The javelin was a hair’s width away from his chest when it caught it. No sooner did the jolt of force rush down his arm did the blinding light fade and the initial onslaught begin. Around him, scores of Pathless fell, run through by jagged lengths of glistening bone. But what came were not [ELSEWEAVERS], but demons of another like.


They rose from the nest like galloping cavalry. Their bodies resembled chimeric skeletons, with their bottom halves resembling the likes of steeds while their torso were the make of men. They galloped, circling the platform, loosing shafts of bone from growing rapidly from their backs. Wei counted twelve or so.


Another whistle to his left. He whipped the javelin he captured sideways—struck another attempt off course. Challengers fell. Blood sprayed. Agnesia was crouched low beside him, spear discarded, hands battling to sort bow and quiver. Something snaked toward her. Wei caught another javelin—and prepared to give it back.

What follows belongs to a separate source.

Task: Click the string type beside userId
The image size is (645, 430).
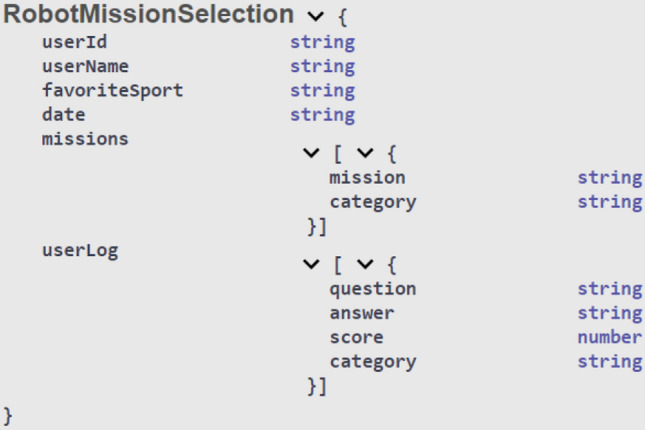Action: click(322, 42)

Around him were bodies, twisting, tumbling, in motion. Past them were the demons shooting in, cutting the encircled down with casual contempt. As such, the demons’ paths took on a predictable quality, bouncing along as if horsemen hunting wounded foxes.

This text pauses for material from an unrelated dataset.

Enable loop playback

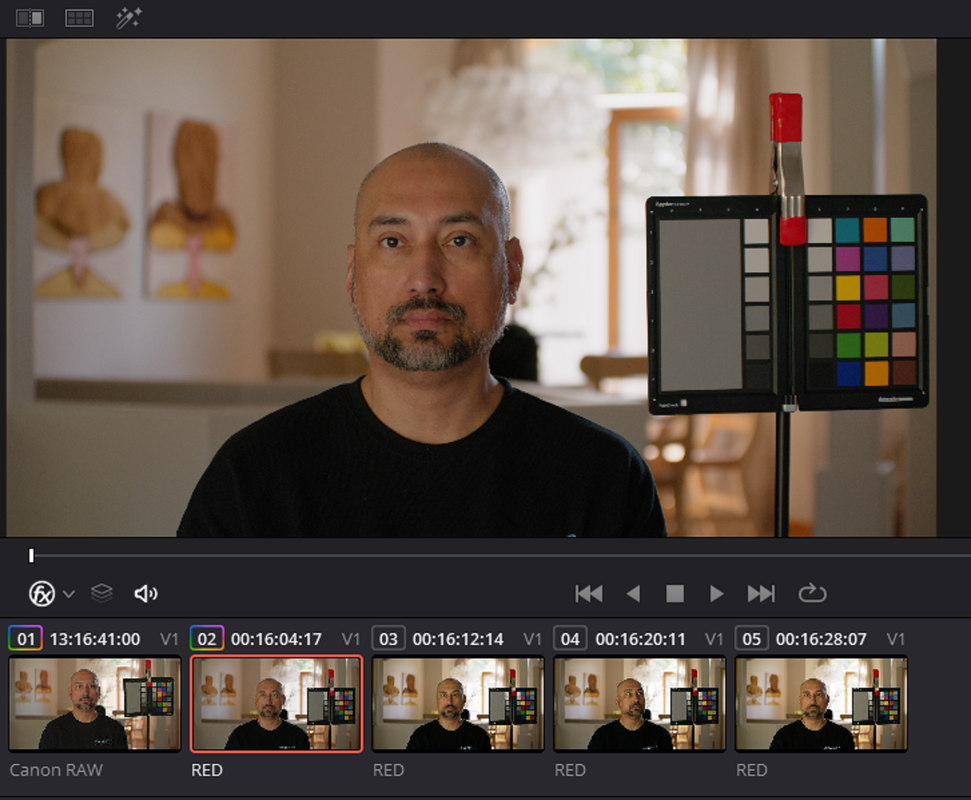pyautogui.click(x=812, y=593)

A faeblood’s head shifted. The beastfolk leaned back and roared, three lengths of bone barely embedded in her chest and back. Past between her teeth came Wei’s cast—his throw taking a rider right through their left eye socket. Their skull came apart as bone met bone, and they fell with a piercing shriek, collapsing into a roll as the demon behind it failed to slow in time—crashed and crumbled as hooves greeted the fallen body of its cohort. An opening formed, then.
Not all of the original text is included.